#### DATA SECTION
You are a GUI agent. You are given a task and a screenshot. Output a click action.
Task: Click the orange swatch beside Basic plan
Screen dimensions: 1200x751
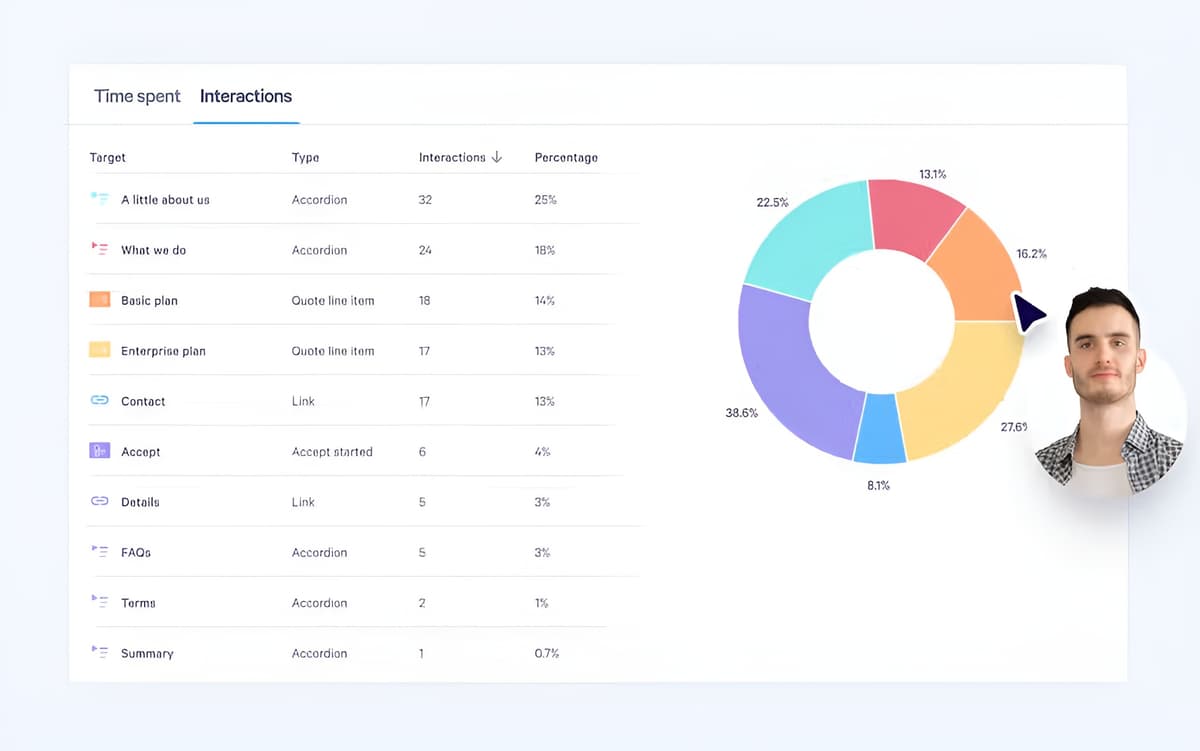(101, 299)
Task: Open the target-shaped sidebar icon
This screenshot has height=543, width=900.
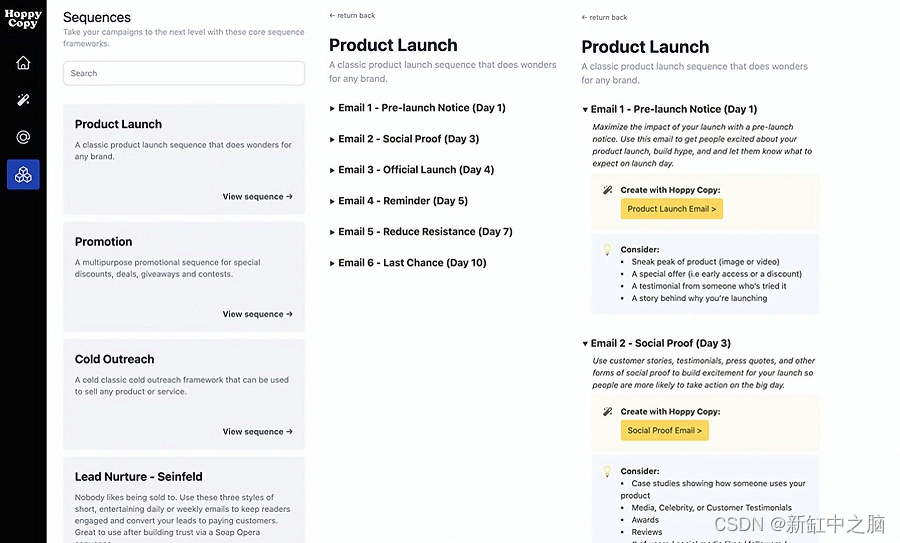Action: (x=23, y=138)
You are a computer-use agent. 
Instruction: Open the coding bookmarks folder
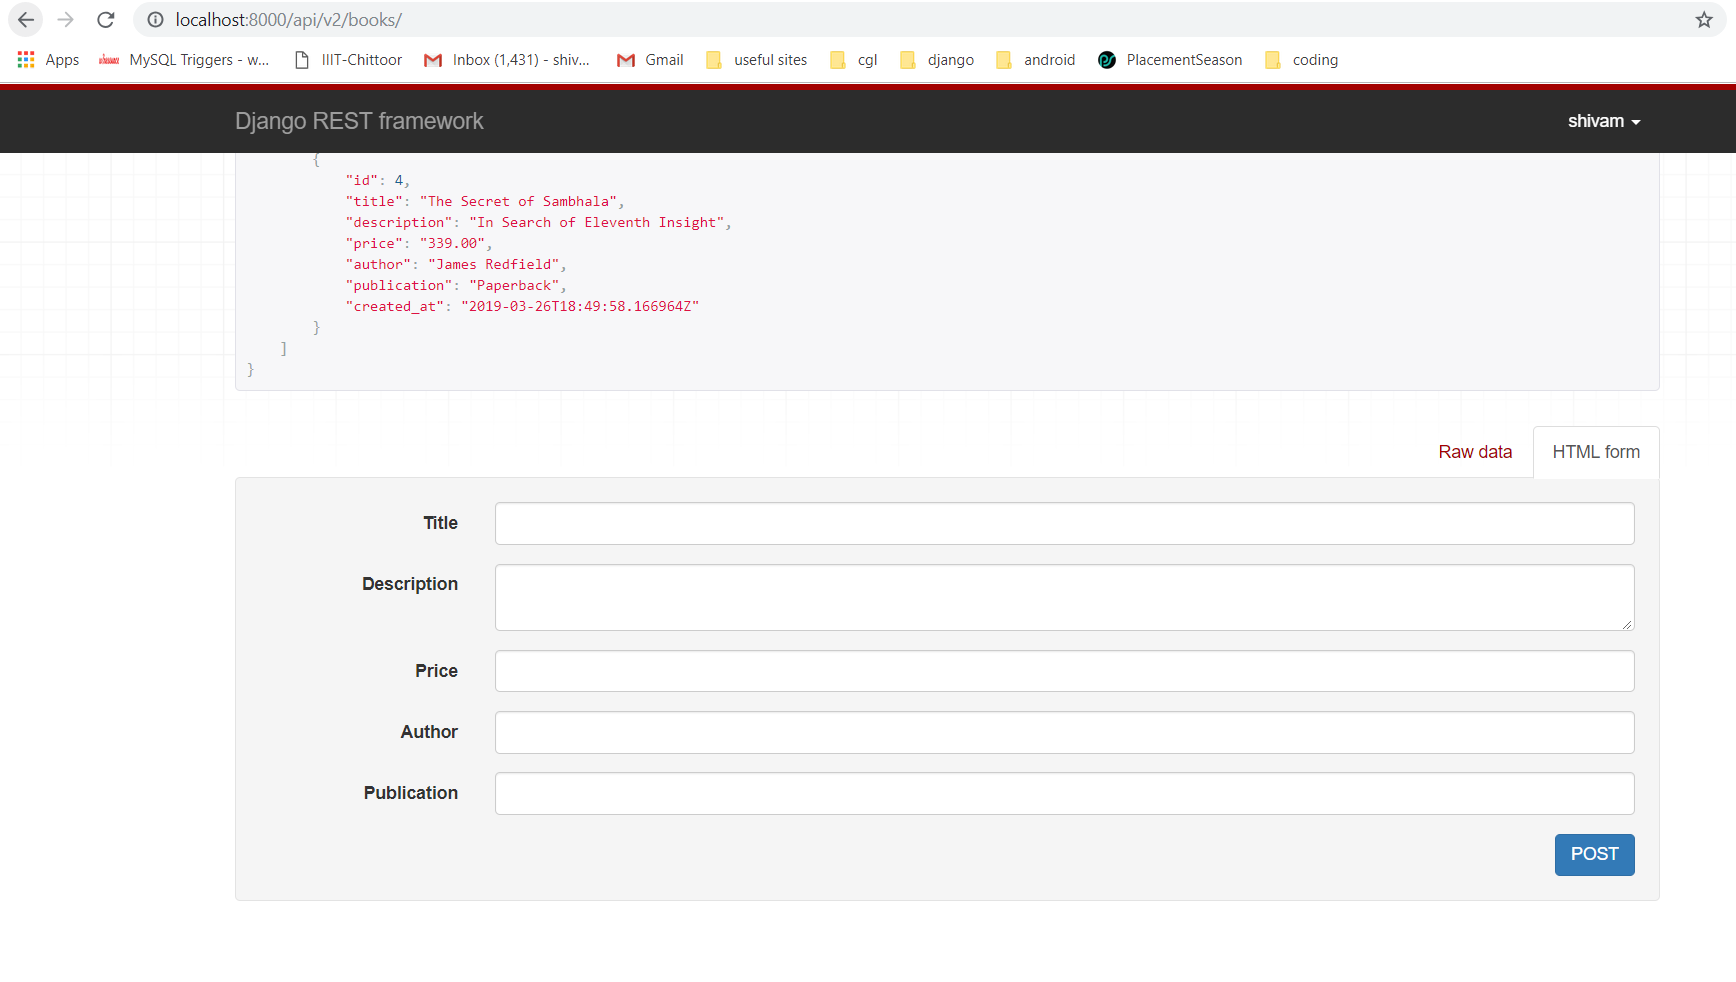[1302, 59]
########
WHAT THE TASK REQUIRES: Output the items from the line containing "You are a computer-use agent." through the end of the items, inclusive, as a two-column CSV with the columns instruction and click. Give one row per item, put each value in a single quoted field with line breaks replaced by spaces, and leave the pictures out.

THE REPLY:
instruction,click
"You are a computer-use agent. Instruction: Open the coding bookmarks folder","[1302, 59]"